Текст:

»»

Из литературных воспоминаний. М. А. Кузмин (ум. 3.III.1936 г.)
Когда-то, более четверти века назад, мне довольно часто приходилось встречаться с Михаилом Алексеевичем.
Впервые я увидел Кузмина на одной из многолюдных сред Вячеслава Иванова. Автор "Курантов Любви" носил еще тогда черную поддевку (в которой походил несколько на цыгана) и, несмотря на некоторый шум, произведенный его повестью "Крылья", держал себя весьма скромно и незаметно.
Помню, однажды наш гостеприимный хозяин обратил внимание всех собравшихся на "Александрийские Песни" начинающего писателя, бывшего, впрочем, лет на пять старше меня. До выступления на литературном поприще Михаил Алексеевич занимался музыкой, собиранием старых икон и путешествиями. Вот все, что удалось мне узнать относительно его жизни по окончании той же 8-ой петербургской гимназии, в которой учился и я. Но там мы с ним хотя и встречались, но, находясь в разных классах, знакомы не были, а потому и не помнили друг друга.

««

Сохранённые записи из подборки:
»»

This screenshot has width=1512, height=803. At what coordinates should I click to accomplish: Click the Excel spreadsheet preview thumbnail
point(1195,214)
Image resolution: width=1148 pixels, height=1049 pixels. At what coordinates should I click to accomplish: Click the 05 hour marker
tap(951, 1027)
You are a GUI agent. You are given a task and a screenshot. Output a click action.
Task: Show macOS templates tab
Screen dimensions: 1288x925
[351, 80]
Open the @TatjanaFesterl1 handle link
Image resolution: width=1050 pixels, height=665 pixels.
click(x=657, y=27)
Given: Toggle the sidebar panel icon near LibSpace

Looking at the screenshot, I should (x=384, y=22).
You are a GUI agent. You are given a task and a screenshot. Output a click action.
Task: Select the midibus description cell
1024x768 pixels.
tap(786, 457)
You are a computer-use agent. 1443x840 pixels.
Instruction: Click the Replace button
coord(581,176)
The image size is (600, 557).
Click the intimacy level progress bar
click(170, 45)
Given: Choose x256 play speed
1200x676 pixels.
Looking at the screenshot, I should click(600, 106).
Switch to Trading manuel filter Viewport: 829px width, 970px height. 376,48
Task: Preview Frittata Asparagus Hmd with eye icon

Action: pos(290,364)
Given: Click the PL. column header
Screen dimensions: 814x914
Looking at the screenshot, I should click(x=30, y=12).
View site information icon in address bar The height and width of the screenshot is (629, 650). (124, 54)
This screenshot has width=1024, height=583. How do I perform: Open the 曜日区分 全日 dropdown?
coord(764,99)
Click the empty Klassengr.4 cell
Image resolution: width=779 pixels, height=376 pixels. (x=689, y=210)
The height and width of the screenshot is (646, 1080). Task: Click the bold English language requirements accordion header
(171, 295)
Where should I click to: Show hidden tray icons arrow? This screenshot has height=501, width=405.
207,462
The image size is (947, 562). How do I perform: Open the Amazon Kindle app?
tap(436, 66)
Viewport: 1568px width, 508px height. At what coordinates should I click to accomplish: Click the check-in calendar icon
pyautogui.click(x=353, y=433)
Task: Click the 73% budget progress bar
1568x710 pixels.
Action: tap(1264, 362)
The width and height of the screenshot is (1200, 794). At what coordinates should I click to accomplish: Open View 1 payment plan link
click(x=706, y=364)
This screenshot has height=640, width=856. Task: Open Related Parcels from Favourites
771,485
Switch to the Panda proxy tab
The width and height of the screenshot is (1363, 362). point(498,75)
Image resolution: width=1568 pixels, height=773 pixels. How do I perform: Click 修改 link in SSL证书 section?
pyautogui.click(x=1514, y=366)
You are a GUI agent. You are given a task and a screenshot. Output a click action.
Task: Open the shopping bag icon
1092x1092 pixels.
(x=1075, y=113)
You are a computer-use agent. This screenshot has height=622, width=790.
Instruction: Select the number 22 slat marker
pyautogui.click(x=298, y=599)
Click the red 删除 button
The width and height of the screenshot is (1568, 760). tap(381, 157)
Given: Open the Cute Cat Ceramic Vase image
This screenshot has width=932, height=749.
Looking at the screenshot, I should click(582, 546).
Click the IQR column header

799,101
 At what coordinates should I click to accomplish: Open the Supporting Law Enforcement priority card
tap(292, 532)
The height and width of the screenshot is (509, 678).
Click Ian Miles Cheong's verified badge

««

Задания:
- 1) Переведите на английский это предложение из воспоминаний о Кузмине: «Когда-то, более четверти века назад, мне довольно часто приходилось встречаться с Михаилом Алексеевичем».
- 2) Пожалуйста, продолжите воспоминания о Кузмине, начав сразу после последнего приведённого предложения.

Ответы:
- 1) Once, more than a quarter of a century ago, I quite often had occasion to meet Mikhail Alekseevich.

- 2)
Кузмин был одного выпуска с б. наркоминделом, Юрием Чичериным (весьма благонравным юношей, окончившим курс с золотою медалью и занесенным на мраморную доску), с которым не порывал добрых отношений и впоследствии. Михаил Алексеевич окончил гимназию, насколько помню, до появления там, в качестве директора, Инн. Фед. Анненскаго, а потому мне, к сожалению, неизвестно, кому обязан Кузмин своим литературным и художественным образованием...
После того как мы познакомились у Вячеслава Иванова, я стал встречать Михаила Алексеевича и на воскресеньях у Федора Сологуба. Время от времени навещал он и меня, но особенной близости между нами не было, и в кругу его ближайших друзей мне появляться не случалось. Письма ко мне Кузмин запечатывал то голубовато-зеленым, то лиловым сургучом с оттиском на нем головы Антиноя.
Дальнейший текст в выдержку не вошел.